Introduction

The very definition of the word "accident" implies that it is unplanned, unexpected and occurs without forewarning. While that may be so, is the occurrence of an accident nonetheless predictable? Any reader of this paper who has had even a few months of experience as the safety manager in a manufacturing or construction organization, and who has had the opportunity to investigate an accident, has probably heard another worker say words to the effect of "I just knew that, sooner or later, this would happen." While that comment was a generalization and may have been predicated merely upon premonition, it is an important clue that, in fact, accidents are predictable. Those who go to the efforts necessary to make such predictions can take appropriate actions to insure that the prediction will never come true. While this process is neither simple nor quick, its proper execution will prevent human suffering and economic loss that will make the effort a worthwhile expenditure of the necessary time and resources. The purpose of this presentation is to set forth a protocol by which such predictions can be made and demonstrate the use of that process in a few case studies of accidents that have actually occurred.
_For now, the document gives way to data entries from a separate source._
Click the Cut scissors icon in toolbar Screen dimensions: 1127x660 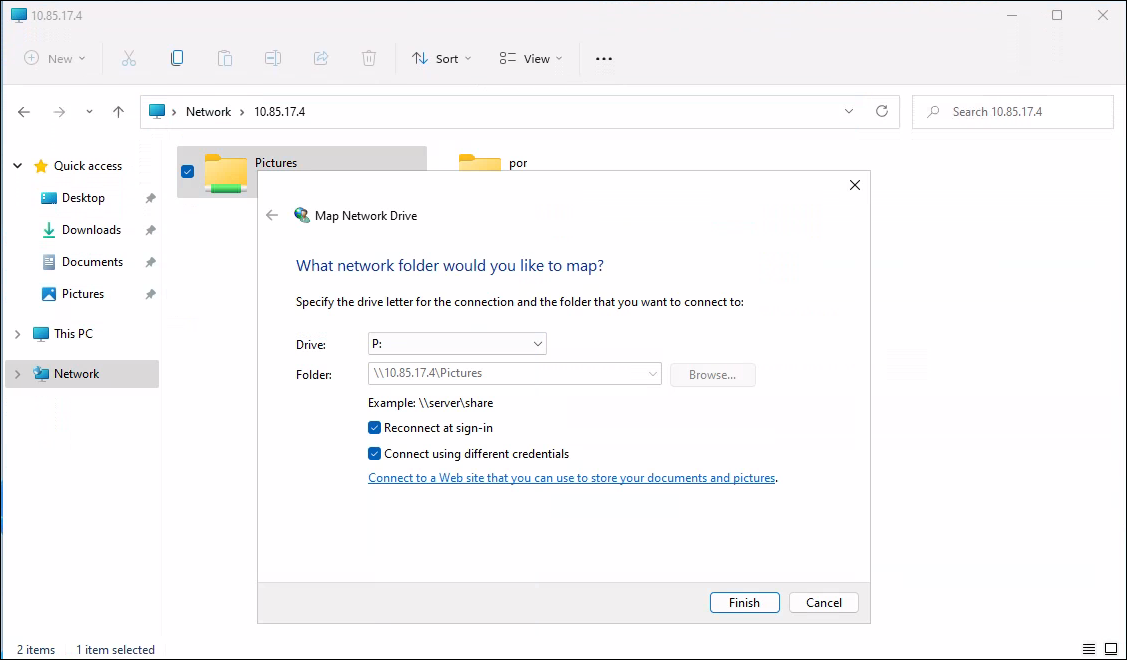(x=128, y=59)
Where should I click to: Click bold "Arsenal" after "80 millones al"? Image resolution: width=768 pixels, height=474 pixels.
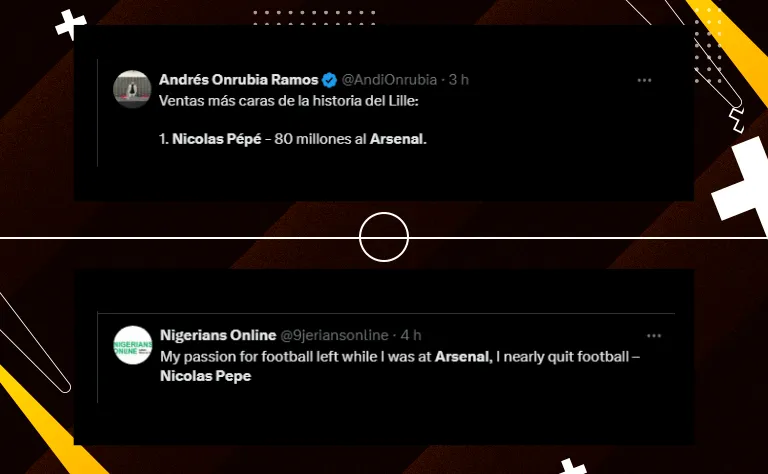(398, 140)
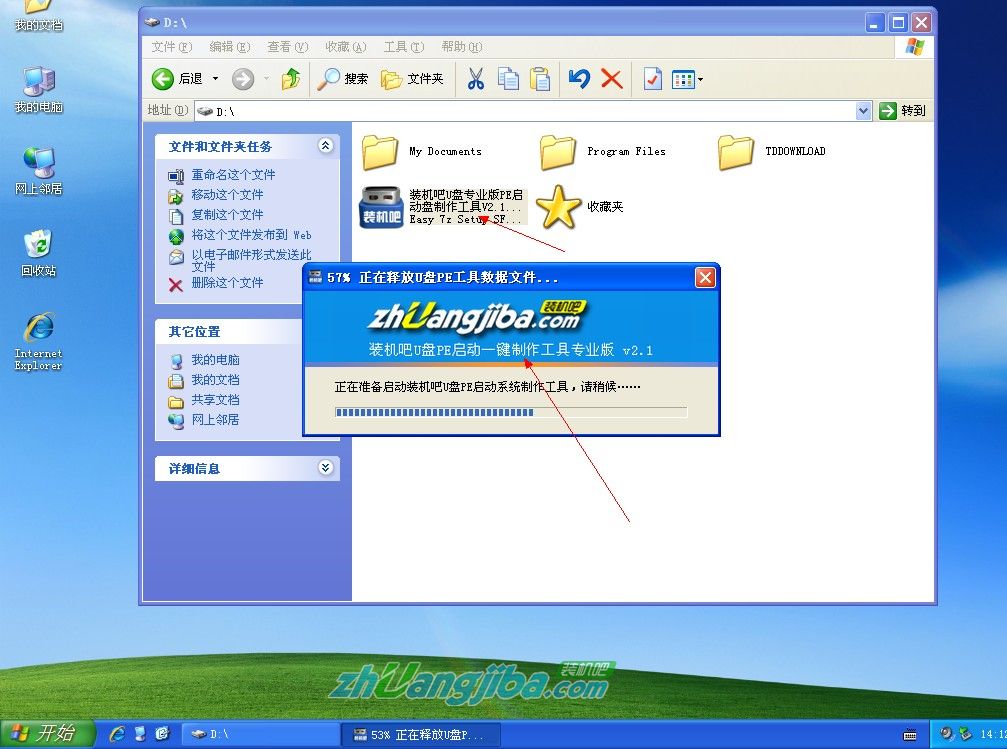Click the Up folder toolbar icon

point(291,79)
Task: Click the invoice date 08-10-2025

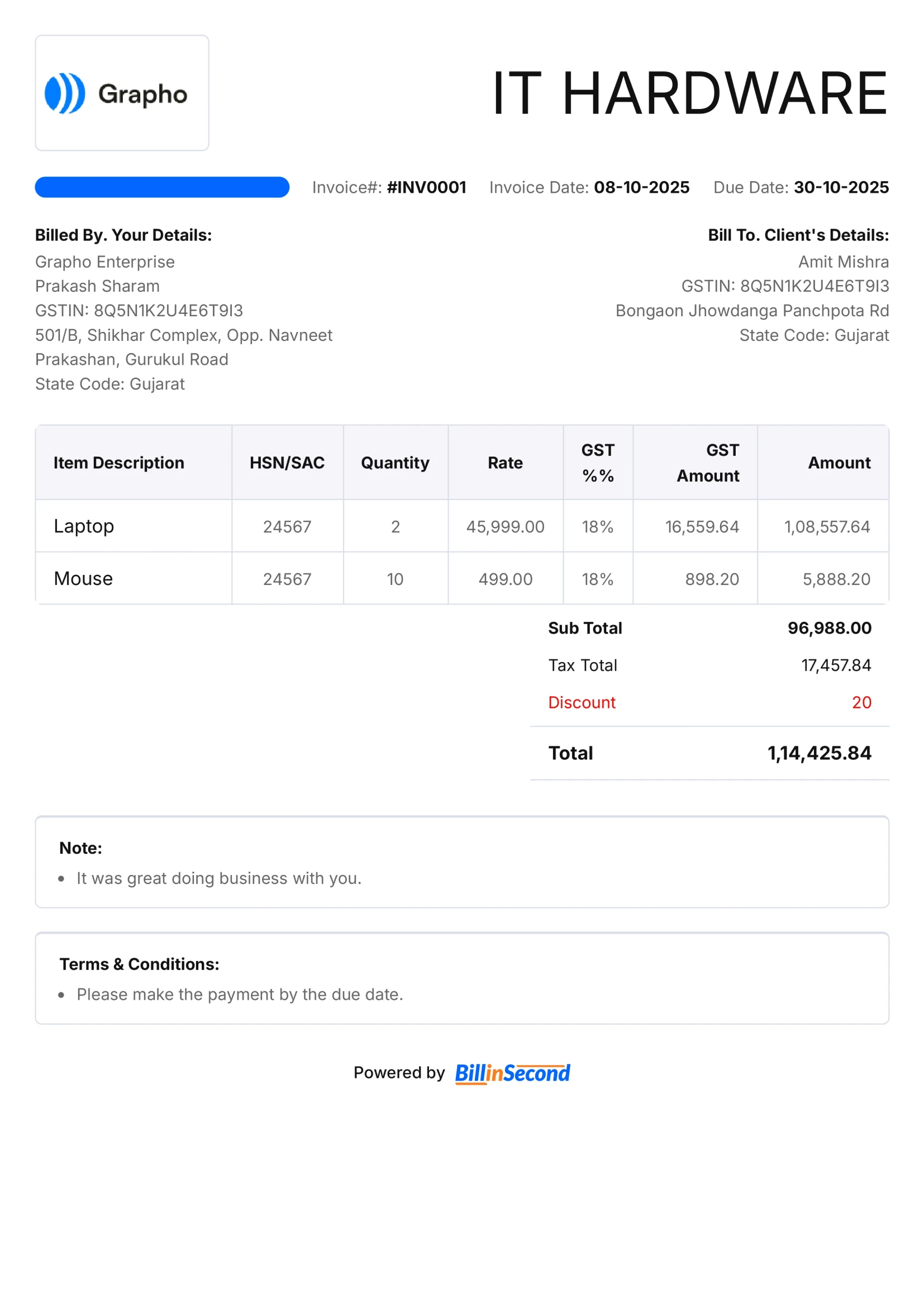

There are many worldly events for which valid predictions are commonly made through the accumulation of historical data, together with application of the science of the field and the mathematics of statistics and probability. The most common of these are weather, business and finance, sports, gaming, and politics. As will be documented in this presentation, the same principles that enable predictions to be made in those fields can be applied to safety and health. However, there are two primary and important differences between making predictions in those other venues, and doing so with respect to health and safety. First, other predictions can only be made after other related, unpredictable events have already occurred. Second, it is acceptable to sit and observe whether the predictions come true. In the field of health and safety, the object is to make predictions that will prevent those events from ever occurring and, in the assumption that they do not, we will be most satisfied if we never learn whether the events would have occurred.

Background

There are two well accepted ways of performing technical analyses. The first, commonly known as the inductive scientific method, is to start with a hypotheses and then test it with known facts. Unfortunately, this will not work for accident prediction because the hypotheses, being the prediction, must be the end, not the start, of the process. We must therefore rely upon the deductive scientific method, in which packages of known facts (axioms) are aligned to arrive at the answers (theorems). We do not have the luxury of taking years to philosophize as we choose and align our fact packages, as did the ancients who used deductive reasoning to develop the field of mathematics.